| Exercise instructions |
Could you write out the data that follows, exactly and in full?

Stored data entries:
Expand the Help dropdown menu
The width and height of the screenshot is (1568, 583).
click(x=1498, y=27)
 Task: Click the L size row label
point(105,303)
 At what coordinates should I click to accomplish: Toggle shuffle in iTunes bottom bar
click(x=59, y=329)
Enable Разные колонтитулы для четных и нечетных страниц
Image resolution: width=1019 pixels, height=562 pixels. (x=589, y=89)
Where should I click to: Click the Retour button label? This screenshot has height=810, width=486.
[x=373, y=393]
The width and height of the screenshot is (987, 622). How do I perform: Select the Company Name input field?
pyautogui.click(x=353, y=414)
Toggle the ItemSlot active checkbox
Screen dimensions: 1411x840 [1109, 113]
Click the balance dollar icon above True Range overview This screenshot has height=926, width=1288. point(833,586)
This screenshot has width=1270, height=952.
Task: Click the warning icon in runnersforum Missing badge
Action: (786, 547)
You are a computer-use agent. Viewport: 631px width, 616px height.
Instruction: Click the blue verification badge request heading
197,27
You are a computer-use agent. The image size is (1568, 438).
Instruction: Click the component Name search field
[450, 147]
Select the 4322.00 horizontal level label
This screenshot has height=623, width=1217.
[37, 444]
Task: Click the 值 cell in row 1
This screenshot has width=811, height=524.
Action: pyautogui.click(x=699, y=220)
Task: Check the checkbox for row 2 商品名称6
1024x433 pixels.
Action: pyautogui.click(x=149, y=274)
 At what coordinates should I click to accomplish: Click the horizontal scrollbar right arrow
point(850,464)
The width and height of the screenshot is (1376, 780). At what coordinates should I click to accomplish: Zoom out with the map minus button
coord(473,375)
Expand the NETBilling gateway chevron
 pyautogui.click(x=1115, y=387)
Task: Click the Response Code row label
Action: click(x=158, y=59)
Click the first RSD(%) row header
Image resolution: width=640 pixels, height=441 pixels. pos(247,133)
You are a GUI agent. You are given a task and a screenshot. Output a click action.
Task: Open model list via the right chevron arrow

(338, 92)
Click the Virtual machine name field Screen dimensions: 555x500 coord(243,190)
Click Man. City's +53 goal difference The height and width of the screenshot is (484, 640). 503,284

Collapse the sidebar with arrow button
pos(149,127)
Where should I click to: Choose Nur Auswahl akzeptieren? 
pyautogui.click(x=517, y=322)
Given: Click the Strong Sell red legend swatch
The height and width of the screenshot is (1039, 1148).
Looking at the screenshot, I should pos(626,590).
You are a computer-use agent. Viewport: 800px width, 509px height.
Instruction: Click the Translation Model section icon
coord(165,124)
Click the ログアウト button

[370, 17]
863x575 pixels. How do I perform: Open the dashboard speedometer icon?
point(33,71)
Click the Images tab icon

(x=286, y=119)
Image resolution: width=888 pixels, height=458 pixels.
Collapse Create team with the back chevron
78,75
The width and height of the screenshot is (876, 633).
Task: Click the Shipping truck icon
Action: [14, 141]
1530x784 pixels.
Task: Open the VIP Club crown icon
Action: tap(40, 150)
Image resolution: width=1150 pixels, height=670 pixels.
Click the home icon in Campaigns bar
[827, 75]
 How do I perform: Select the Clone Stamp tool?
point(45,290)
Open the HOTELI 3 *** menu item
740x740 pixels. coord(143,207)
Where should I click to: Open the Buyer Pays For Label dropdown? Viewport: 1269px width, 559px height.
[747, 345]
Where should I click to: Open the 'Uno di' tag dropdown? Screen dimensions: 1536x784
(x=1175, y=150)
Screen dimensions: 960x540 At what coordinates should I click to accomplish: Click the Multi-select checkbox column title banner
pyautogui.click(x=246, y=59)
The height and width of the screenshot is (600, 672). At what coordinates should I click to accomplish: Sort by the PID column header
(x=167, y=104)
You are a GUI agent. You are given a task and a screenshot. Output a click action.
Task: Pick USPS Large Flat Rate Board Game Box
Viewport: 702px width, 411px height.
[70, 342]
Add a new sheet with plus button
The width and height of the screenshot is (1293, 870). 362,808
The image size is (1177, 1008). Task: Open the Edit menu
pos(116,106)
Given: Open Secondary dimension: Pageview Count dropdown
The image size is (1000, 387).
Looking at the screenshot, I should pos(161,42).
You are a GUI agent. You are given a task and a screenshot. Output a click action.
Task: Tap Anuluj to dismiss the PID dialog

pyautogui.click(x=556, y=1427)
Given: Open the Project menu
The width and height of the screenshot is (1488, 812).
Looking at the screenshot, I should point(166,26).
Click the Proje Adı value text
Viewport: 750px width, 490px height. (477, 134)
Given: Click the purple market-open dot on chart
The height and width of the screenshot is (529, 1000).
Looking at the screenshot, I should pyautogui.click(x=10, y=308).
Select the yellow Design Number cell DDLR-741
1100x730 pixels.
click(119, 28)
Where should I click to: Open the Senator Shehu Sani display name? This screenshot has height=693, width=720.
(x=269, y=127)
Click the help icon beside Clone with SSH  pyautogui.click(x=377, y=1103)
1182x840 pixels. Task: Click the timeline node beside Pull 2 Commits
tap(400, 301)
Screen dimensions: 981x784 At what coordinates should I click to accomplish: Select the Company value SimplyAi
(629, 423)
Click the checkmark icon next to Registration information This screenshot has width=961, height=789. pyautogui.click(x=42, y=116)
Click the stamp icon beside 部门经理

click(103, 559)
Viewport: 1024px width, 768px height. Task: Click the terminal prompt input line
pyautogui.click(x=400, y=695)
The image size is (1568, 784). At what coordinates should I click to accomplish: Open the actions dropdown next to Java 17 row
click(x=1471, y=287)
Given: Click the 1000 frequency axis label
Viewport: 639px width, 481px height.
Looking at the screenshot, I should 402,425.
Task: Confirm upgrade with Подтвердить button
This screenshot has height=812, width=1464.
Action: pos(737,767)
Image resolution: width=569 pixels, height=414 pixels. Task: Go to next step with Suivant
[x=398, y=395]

| Written solution |
Expand the Help dropdown menu
The width and height of the screenshot is (1568, 583).
click(x=1498, y=27)
 Task: Click the L size row label
point(105,303)
 At what coordinates should I click to accomplish: Toggle shuffle in iTunes bottom bar
click(x=59, y=329)
Enable Разные колонтитулы для четных и нечетных страниц
Image resolution: width=1019 pixels, height=562 pixels. (x=589, y=89)
Where should I click to: Click the Retour button label? This screenshot has height=810, width=486.
[x=373, y=393]
The width and height of the screenshot is (987, 622). How do I perform: Select the Company Name input field?
pyautogui.click(x=353, y=414)
Toggle the ItemSlot active checkbox
Screen dimensions: 1411x840 [1109, 113]
Click the balance dollar icon above True Range overview This screenshot has height=926, width=1288. point(833,586)
This screenshot has width=1270, height=952.
Task: Click the warning icon in runnersforum Missing badge
Action: (786, 547)
You are a computer-use agent. Viewport: 631px width, 616px height.
Instruction: Click the blue verification badge request heading
197,27
You are a computer-use agent. The image size is (1568, 438).
Instruction: Click the component Name search field
[450, 147]
Select the 4322.00 horizontal level label
This screenshot has height=623, width=1217.
[37, 444]
Task: Click the 值 cell in row 1
This screenshot has width=811, height=524.
Action: pyautogui.click(x=699, y=220)
Task: Check the checkbox for row 2 商品名称6
1024x433 pixels.
Action: pyautogui.click(x=149, y=274)
 At what coordinates should I click to accomplish: Click the horizontal scrollbar right arrow
point(850,464)
The width and height of the screenshot is (1376, 780). At what coordinates should I click to accomplish: Zoom out with the map minus button
coord(473,375)
Expand the NETBilling gateway chevron
 pyautogui.click(x=1115, y=387)
Task: Click the Response Code row label
Action: click(x=158, y=59)
Click the first RSD(%) row header
Image resolution: width=640 pixels, height=441 pixels. pos(247,133)
You are a GUI agent. You are given a task and a screenshot. Output a click action.
Task: Open model list via the right chevron arrow

(338, 92)
Click the Virtual machine name field Screen dimensions: 555x500 coord(243,190)
Click Man. City's +53 goal difference The height and width of the screenshot is (484, 640). 503,284

Collapse the sidebar with arrow button
pos(149,127)
Where should I click to: Choose Nur Auswahl akzeptieren? 
pyautogui.click(x=517, y=322)
Given: Click the Strong Sell red legend swatch
The height and width of the screenshot is (1039, 1148).
Looking at the screenshot, I should pos(626,590).
You are a computer-use agent. Viewport: 800px width, 509px height.
Instruction: Click the Translation Model section icon
coord(165,124)
Click the ログアウト button

[370, 17]
863x575 pixels. How do I perform: Open the dashboard speedometer icon?
point(33,71)
Click the Images tab icon

(x=286, y=119)
Image resolution: width=888 pixels, height=458 pixels.
Collapse Create team with the back chevron
78,75
The width and height of the screenshot is (876, 633).
Task: Click the Shipping truck icon
Action: [14, 141]
1530x784 pixels.
Task: Open the VIP Club crown icon
Action: tap(40, 150)
Image resolution: width=1150 pixels, height=670 pixels.
Click the home icon in Campaigns bar
[827, 75]
 How do I perform: Select the Clone Stamp tool?
point(45,290)
Open the HOTELI 3 *** menu item
740x740 pixels. coord(143,207)
Where should I click to: Open the Buyer Pays For Label dropdown? Viewport: 1269px width, 559px height.
[747, 345]
Where should I click to: Open the 'Uno di' tag dropdown? Screen dimensions: 1536x784
(x=1175, y=150)
Screen dimensions: 960x540 At what coordinates should I click to accomplish: Click the Multi-select checkbox column title banner
pyautogui.click(x=246, y=59)
The height and width of the screenshot is (600, 672). At what coordinates should I click to accomplish: Sort by the PID column header
(x=167, y=104)
You are a GUI agent. You are given a task and a screenshot. Output a click action.
Task: Pick USPS Large Flat Rate Board Game Box
Viewport: 702px width, 411px height.
[70, 342]
Add a new sheet with plus button
The width and height of the screenshot is (1293, 870). 362,808
The image size is (1177, 1008). Task: Open the Edit menu
pos(116,106)
Given: Open Secondary dimension: Pageview Count dropdown
The image size is (1000, 387).
Looking at the screenshot, I should pos(161,42).
You are a GUI agent. You are given a task and a screenshot. Output a click action.
Task: Tap Anuluj to dismiss the PID dialog

pyautogui.click(x=556, y=1427)
Given: Open the Project menu
The width and height of the screenshot is (1488, 812).
Looking at the screenshot, I should point(166,26).
Click the Proje Adı value text
Viewport: 750px width, 490px height. (477, 134)
Given: Click the purple market-open dot on chart
The height and width of the screenshot is (529, 1000).
Looking at the screenshot, I should pyautogui.click(x=10, y=308).
Select the yellow Design Number cell DDLR-741
1100x730 pixels.
click(119, 28)
Where should I click to: Open the Senator Shehu Sani display name? This screenshot has height=693, width=720.
(x=269, y=127)
Click the help icon beside Clone with SSH  pyautogui.click(x=377, y=1103)
1182x840 pixels. Task: Click the timeline node beside Pull 2 Commits
tap(400, 301)
Screen dimensions: 981x784 At what coordinates should I click to accomplish: Select the Company value SimplyAi
(629, 423)
Click the checkmark icon next to Registration information This screenshot has width=961, height=789. pyautogui.click(x=42, y=116)
Click the stamp icon beside 部门经理

click(103, 559)
Viewport: 1024px width, 768px height. Task: Click the terminal prompt input line
pyautogui.click(x=400, y=695)
The image size is (1568, 784). At what coordinates should I click to accomplish: Open the actions dropdown next to Java 17 row
click(x=1471, y=287)
Given: Click the 1000 frequency axis label
Viewport: 639px width, 481px height.
Looking at the screenshot, I should 402,425.
Task: Confirm upgrade with Подтвердить button
This screenshot has height=812, width=1464.
Action: pos(737,767)
Image resolution: width=569 pixels, height=414 pixels. Task: Go to next step with Suivant
[x=398, y=395]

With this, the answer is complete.